• _Goal of the exercise_: Copy out the lines beginning at the one with "Task: Reply to" and ending at the last line of the data, both included; pictures stay out.

Pixel coordinate grounding data
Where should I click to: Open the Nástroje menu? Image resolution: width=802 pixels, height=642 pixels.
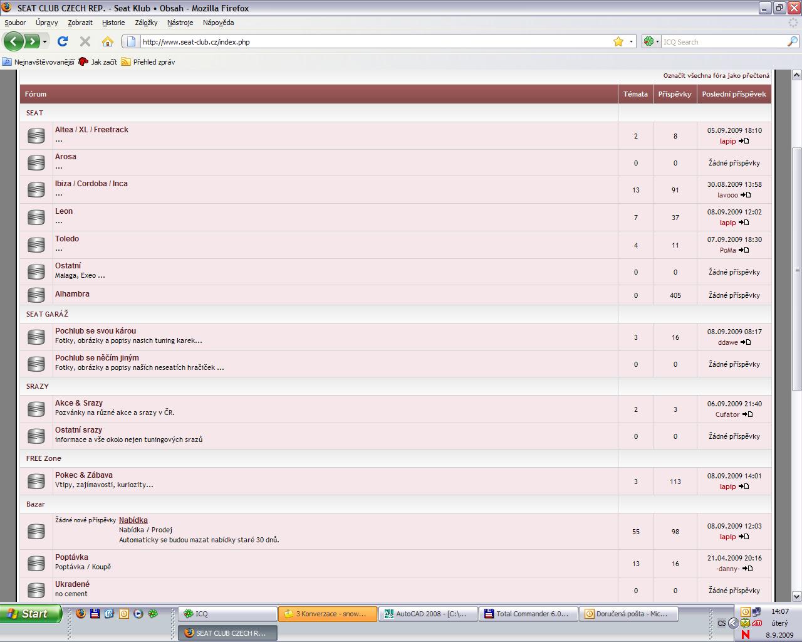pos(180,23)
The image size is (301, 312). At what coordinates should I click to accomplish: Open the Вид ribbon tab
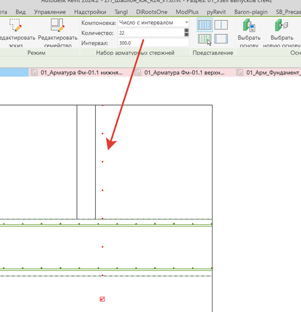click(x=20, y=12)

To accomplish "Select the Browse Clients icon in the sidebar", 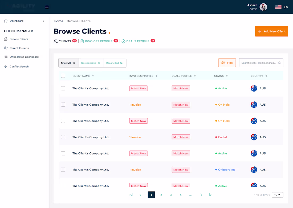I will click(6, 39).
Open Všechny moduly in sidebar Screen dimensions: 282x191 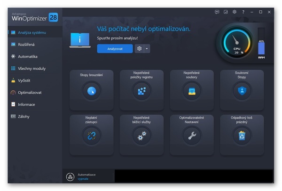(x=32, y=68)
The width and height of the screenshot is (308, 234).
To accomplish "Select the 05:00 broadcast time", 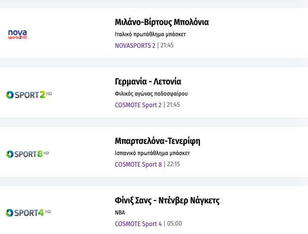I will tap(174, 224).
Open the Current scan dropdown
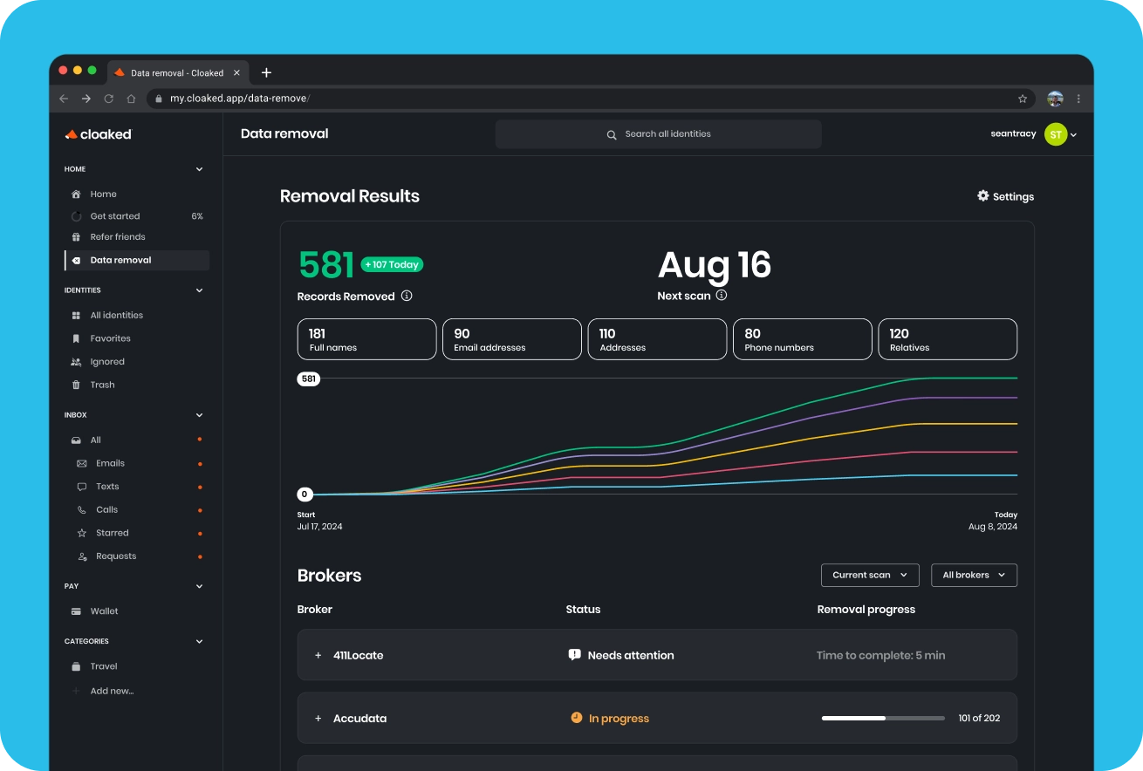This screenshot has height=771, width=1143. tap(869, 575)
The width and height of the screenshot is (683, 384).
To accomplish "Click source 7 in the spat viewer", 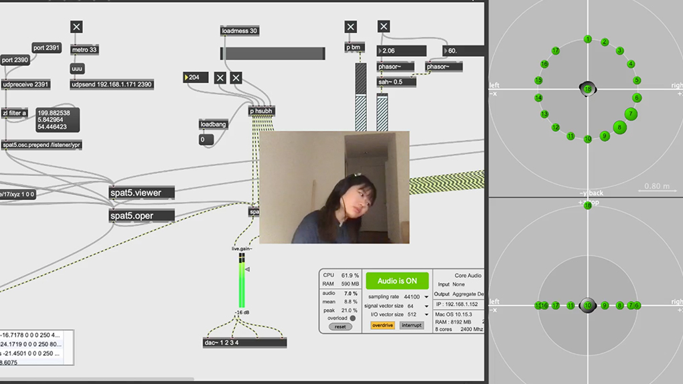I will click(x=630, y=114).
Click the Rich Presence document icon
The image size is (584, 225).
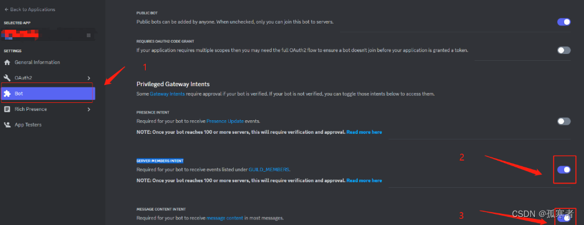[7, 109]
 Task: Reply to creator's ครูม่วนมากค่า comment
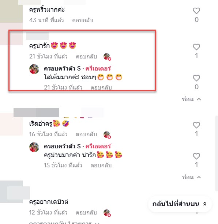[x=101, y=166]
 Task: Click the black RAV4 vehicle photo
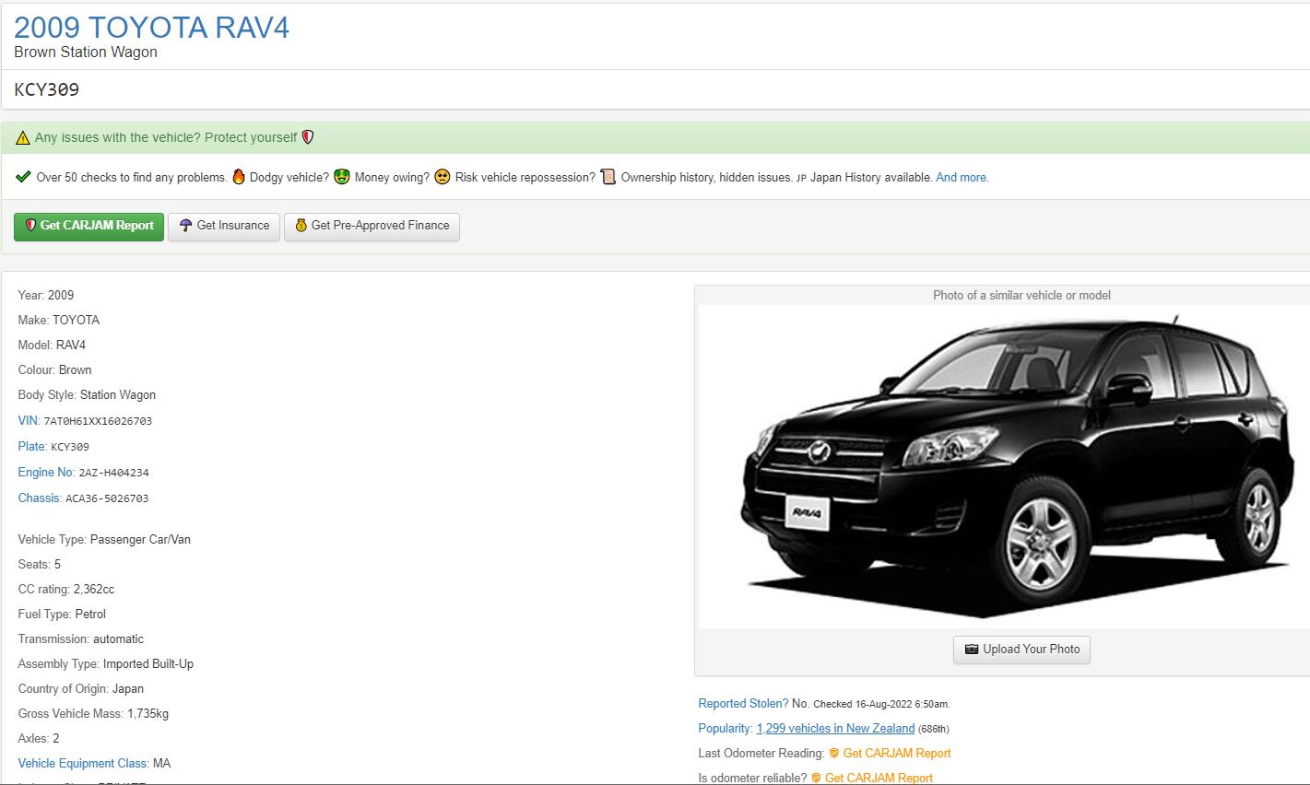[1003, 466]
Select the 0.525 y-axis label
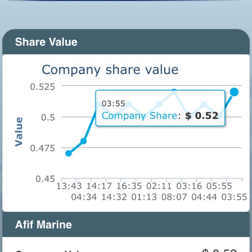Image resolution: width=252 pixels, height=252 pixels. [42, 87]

• _Output below_:
 Task: Reply to creator's ครูม่วนมากค่า comment
[x=101, y=166]
 Task: Click the black RAV4 vehicle photo
[1003, 466]
Select the 0.525 y-axis label
Image resolution: width=252 pixels, height=252 pixels. [42, 87]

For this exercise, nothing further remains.